[INSTRUCTIONS FOR THE TASK]: Reproduce the listing exactly, with no pictures in your copy.

[[ DATA TO USE, beginning ]]

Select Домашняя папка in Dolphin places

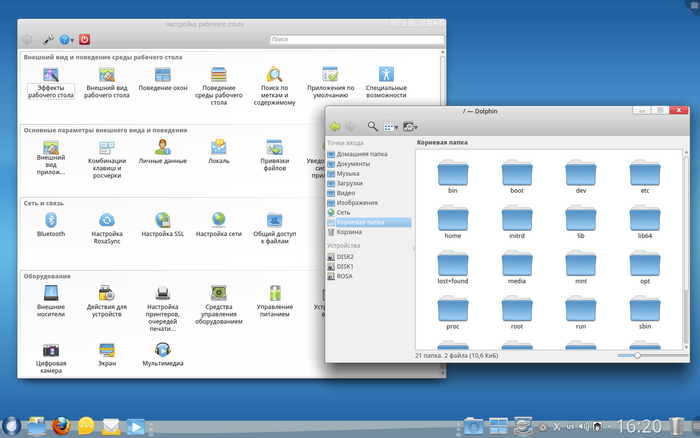362,154
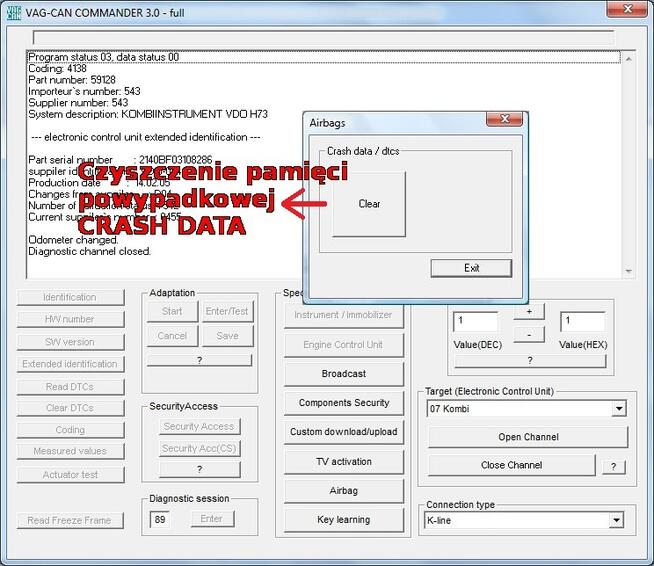Click Clear in Airbags crash data dialog
This screenshot has height=566, width=654.
(x=369, y=204)
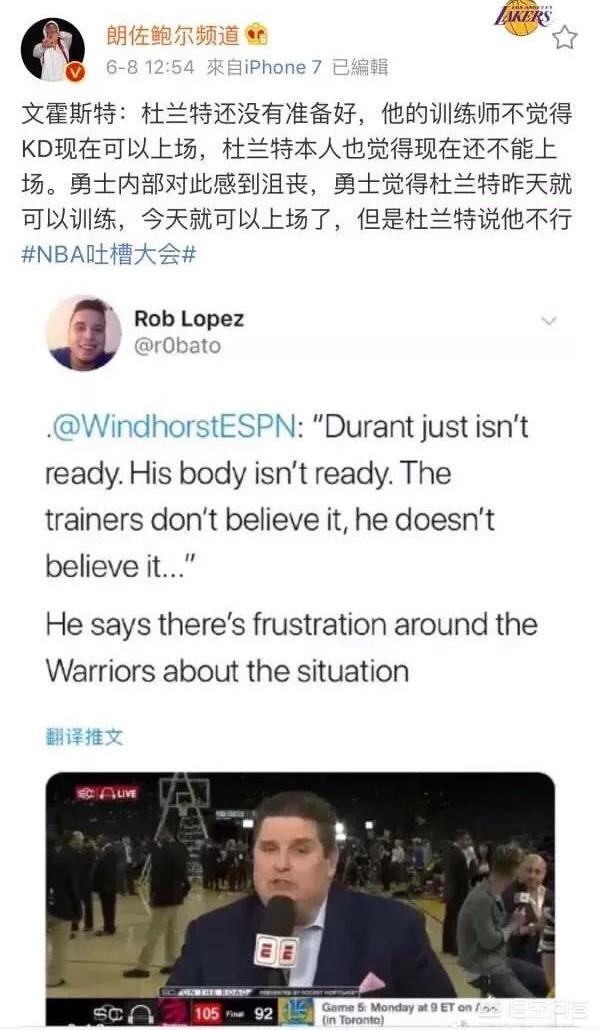The image size is (600, 1030).
Task: Favorite the post with the star icon
Action: pos(564,37)
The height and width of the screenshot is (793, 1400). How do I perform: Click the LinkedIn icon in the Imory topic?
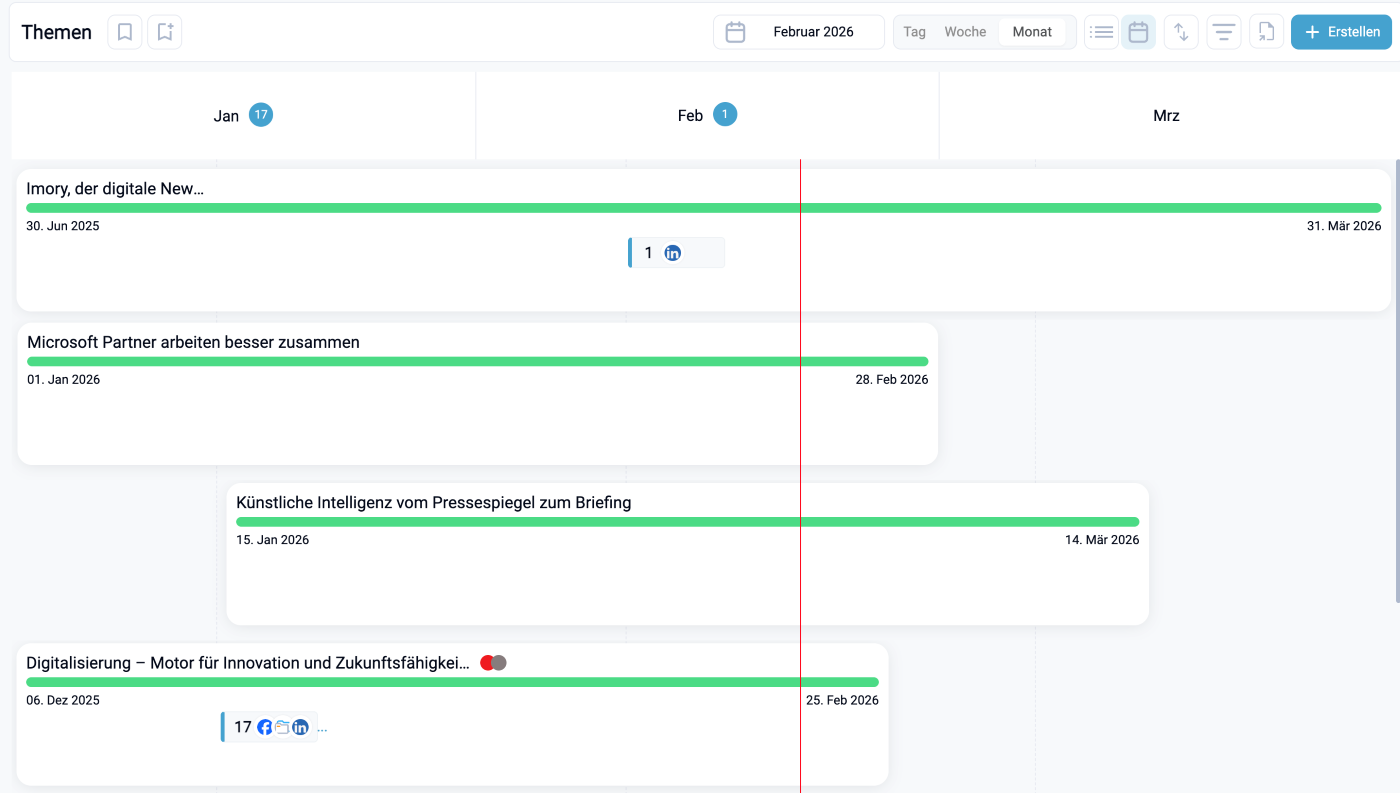[x=673, y=253]
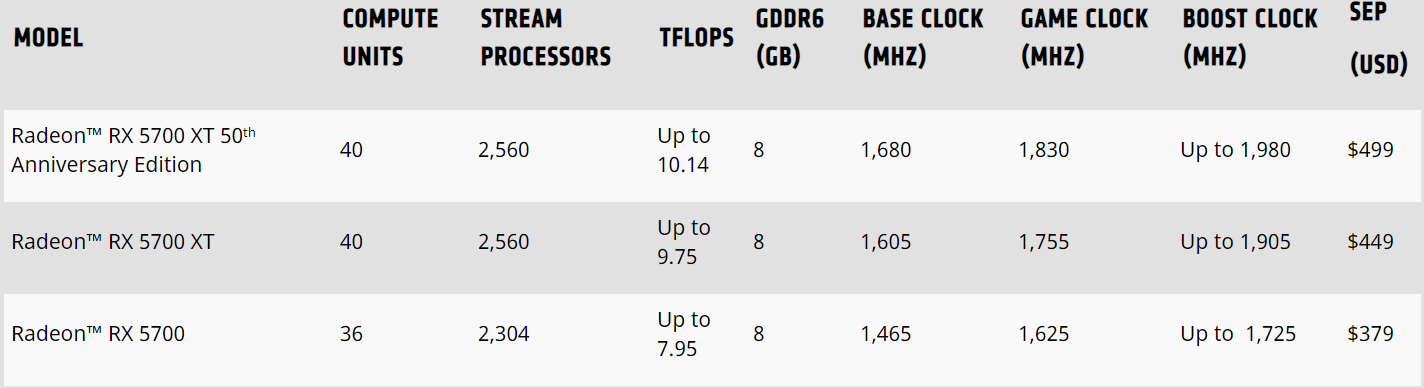Image resolution: width=1424 pixels, height=388 pixels.
Task: Click the Radeon RX 5700 XT model name
Action: [113, 242]
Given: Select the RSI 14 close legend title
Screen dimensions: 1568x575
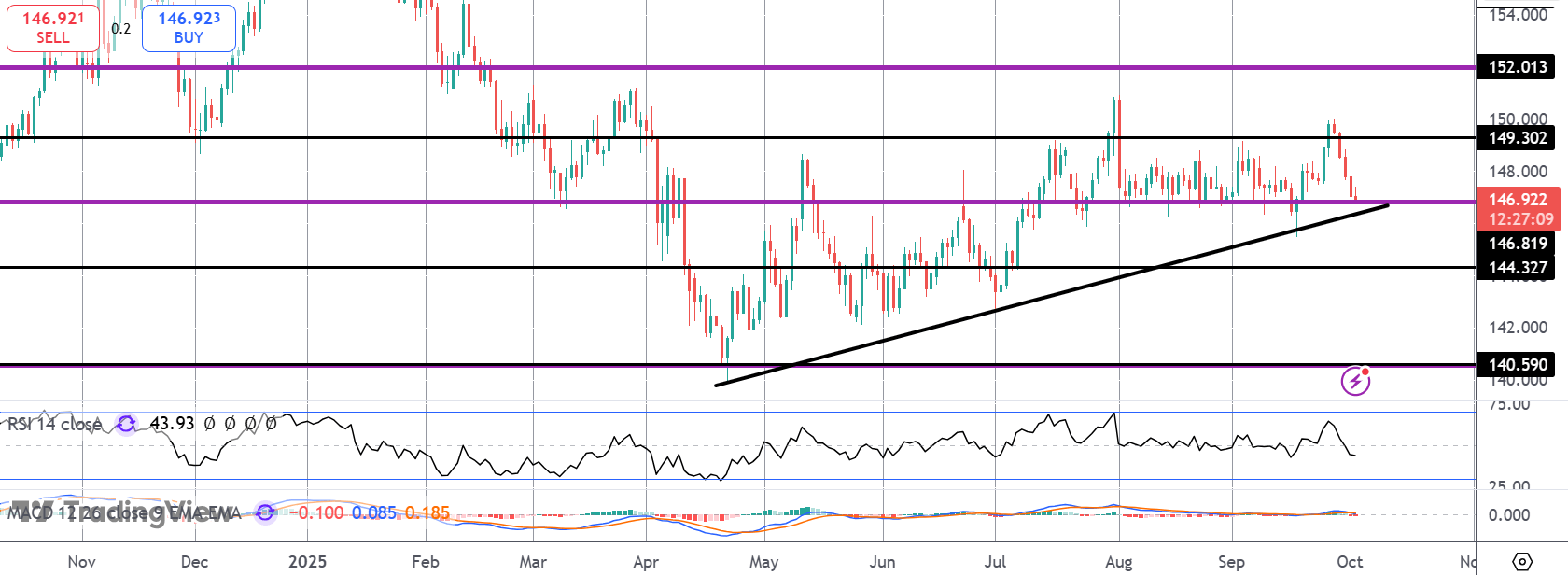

[[ DATA TO USE, end ]]

[REPLY]:
Select Домашняя папка in Dolphin places

362,154
Click Clear in Airbags crash data dialog
This screenshot has height=566, width=654.
(x=369, y=204)
The image size is (600, 1030).
Task: Favorite the post with the star icon
Action: pos(564,37)
The height and width of the screenshot is (793, 1400). How do I perform: Click the LinkedIn icon in the Imory topic?
[x=673, y=253]
Image resolution: width=1424 pixels, height=388 pixels.
Task: Click the Radeon RX 5700 XT model name
Action: [113, 242]
Given: Select the RSI 14 close legend title
Screen dimensions: 1568x575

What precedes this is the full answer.